▶ _PAGE EXCERPT_:
_ _ _ _ _
# Fast Path Decimal to Floating-Point Conversion

Copyright © 2008-2016 Exploring Binary

http://www.exploringbinary.com/fast-path-decimal-to-floating-point-conversion/

In general, to convert an arbitrary decimal number into a binary floating-point number, arbitrary-precision arithmetic is required. However, a subset of decimal numbers can be converted correctly with just ordinary limited-precision IEEE floating-point arithmetic, taking what I call the *fast path* to conversion. Fast path conversion is an optimization used in practice: it’s in David Gay’s strtod() function and in Java’s FloatingDecimal class. I will explain how fast path conversion works, and describe the set of numbers that qualify for it.

## An Unnormalized Form of Decimal Scientific Notation

Any number can be expressed in decimal scientific notation, a form where it is written as a product of its significant digits and a power of ten. Conventionally, the significant digits are expressed in normalized form, where the first digit is between 1 and 9, and any subsequent digits follow a decimal point. For example, 0.0926 would be written as 9.26 x 10^{-2}, and 7390 would be written as 7.390 x 10^{3}.

In the context of decimal to floating-point conversion, a nonstandard, *unnormalized* form of scientific notation is used, where the significant digits are written as an integer. For example, 0.0926 would be written as 926 x 10^{-4}, and 7390 would be written as 739 x 10^{1}.

In this unnormalized form, there are two cases: one where the integer containing the significant digits is multiplied by a nonnegative power of ten, and one where it’s multiplied by a *negative* power of ten. It’s convenient to think of the latter case as a fraction, where the significant digits integer is *divided* by the corresponding *positive* power of ten. For example, 926 x 10^{-4} equals 926/10^{4}. These two cases — multiplication or division of an integer by a power of ten that is an integer — form the basis of fast path conversion.

## The Fast Path

For the fast path conversion process, we take a decimal number, represented as a string, and convert it to the nearest IEEE double-precision binary floating-point number. You can view this process as having two main steps. In the first step, floating-point integers *s* and *p* are created: *s* represents the significant digits of the decimal number (positive or negative), and *p* represents the corresponding nonnegative power of ten. In the second step, an IEEE floating-point multiplication or division (the fmul or fdiv instruction on Intel processors) operates on *s* and *p*, producing the desired double-precision result.
_ _ _ _ _
▶ _INSTRUCTION_: Reproduce the passage of the fast path conversion article between "In general, to" and "qualify for it.", inclusive. The data is separate from the fast path conversion article and has no connection to it.

▶ _AVAILABLE DATA_:
_ _ _ _ _
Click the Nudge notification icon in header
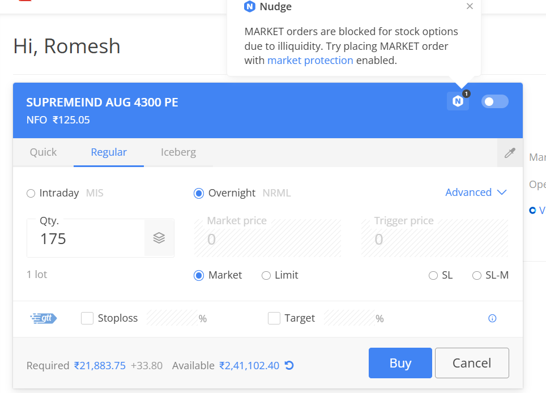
_ _ _ _ _
▶ _SOLVED EXERCISE_:
In general, to convert an arbitrary decimal number into a binary floating-point number, arbitrary-precision arithmetic is required. However, a subset of decimal numbers can be converted correctly with just ordinary limited-precision IEEE floating-point arithmetic, taking what I call the *fast path* to conversion. Fast path conversion is an optimization used in practice: it’s in David Gay’s strtod() function and in Java’s FloatingDecimal class. I will explain how fast path conversion works, and describe the set of numbers that qualify for it.